Benefiting from some rather loose interpretations of the 14th Amendment ("grotesque"
in the words of Maude Barlow of the Council of Canadians), corporations have lobbied for
and been accorded many of the rights and privileges of people. Originally, a
corporation's mandate was rather clear and very limited: in exchange for use of a
community's resources, the incorporated individuals would
provide a good or service. Clever use of the legal system and government complicity have
bloated corporate powers beyond all expectation. They practice what Stuart Ewen calls
the "philosophy of futility," to "concentrate human attention on the more superficial
things that comprise much of fashionable consumption" (from Captains of
Consciousness). Using child development discoveries, marketers addle minds before
they have time to form, convincing the youngest among us to nag their parents into
consumer complicity. The film's first-rate narration, written by Mark Achbar and Harold
Crooks, beautifully summarizes the corporation as an invention that "creates great
wealth, but causes enormous and often hidden harms."

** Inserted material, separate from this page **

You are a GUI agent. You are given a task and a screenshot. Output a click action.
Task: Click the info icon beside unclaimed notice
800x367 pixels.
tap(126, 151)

Filmmakers Achbar, Jennifer Abbott, and Joel Bakan present a dossier on the "person"
to which a coporation's attributes add up, convincingly showing how this powerful
institution matches key aspects of the classic psychopath. Achbar and Abbott interview
across a wide business spectrum, from CEOs to public relations purveyors and a corporate
spy. Along with the predictable critical voices (Noam Chomsky, Howard Zinn, Naomi
Klein), there are refreshingly unfamiliar talking heads (physicist/seed activist Vindana
Shiva; Jeremy Rifkin Foundation on Economic trends; Multinational Monitor editor
Robert Weissman among them) who make clear the worldwide effects of corporate ideology.

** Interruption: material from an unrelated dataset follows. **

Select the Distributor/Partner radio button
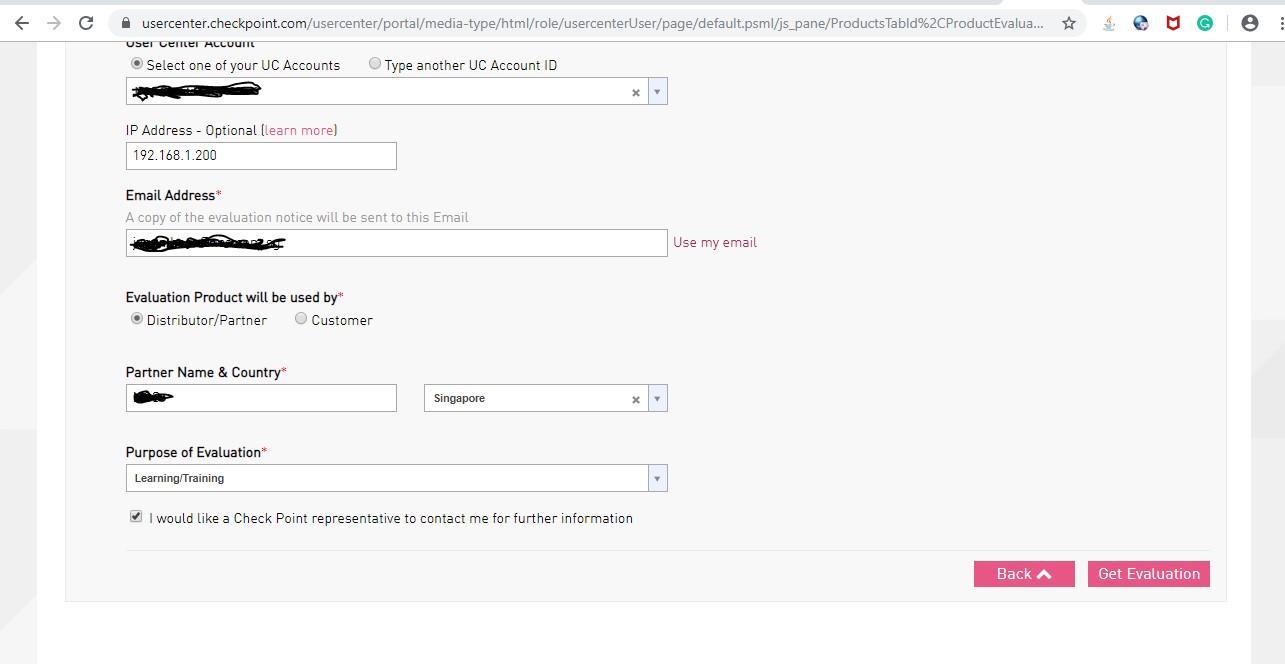 (137, 319)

Perhaps most crucial is Nobel-prize-winning economist Milton Friedman's clear-headed
detailing of "externalities," the amorphous unintended consequences of a transaction
between two parties on a third; in the world at large these "unintended consequences"
include poverty, illness, pollution, and death.
The Corporation has a buttoned-down look and tone, a rigorous approach
reminiscent of an in-house corporate film. Most of the interviews are conducted against
backdrops that mirror those of the corporate head shot. This sober approach underscores
the seriousness of this project. Most of us live under corporate control with no idea of
what these establishments actually perpetrate. In one sequence, passersby describe their
conceptions of various companies, endowing them with full-blown personalities. The
presentation is sometimes over-ambitious, the masses of material in many ways better
suited to a mini-series than a feature-length film.
Two compelling figures propel the narrative: Ray Anderson, the chief executive
officer of Interface (the world's largest commercial carpet manufacturer), and Charles
Kernaghan, director of the National Labor Committee. By including Anderson, the
filmmakers sidestep the inevitable us vs. them aspect of their enterprise. (There are
plenty of "who-me?" executives on hand, very few with the temerity to admit, as one
commodities trader does, the opportunities disasters provide: during the 2001 attacks his first thought was that "gold must be up.") Interface's Anderson outlines his fairly recent
realization that much of what passes for business-as-usual inflicts irreversible harm on
the planet and its inhabitants; "plunder" is his literary yet chillingly accurate term.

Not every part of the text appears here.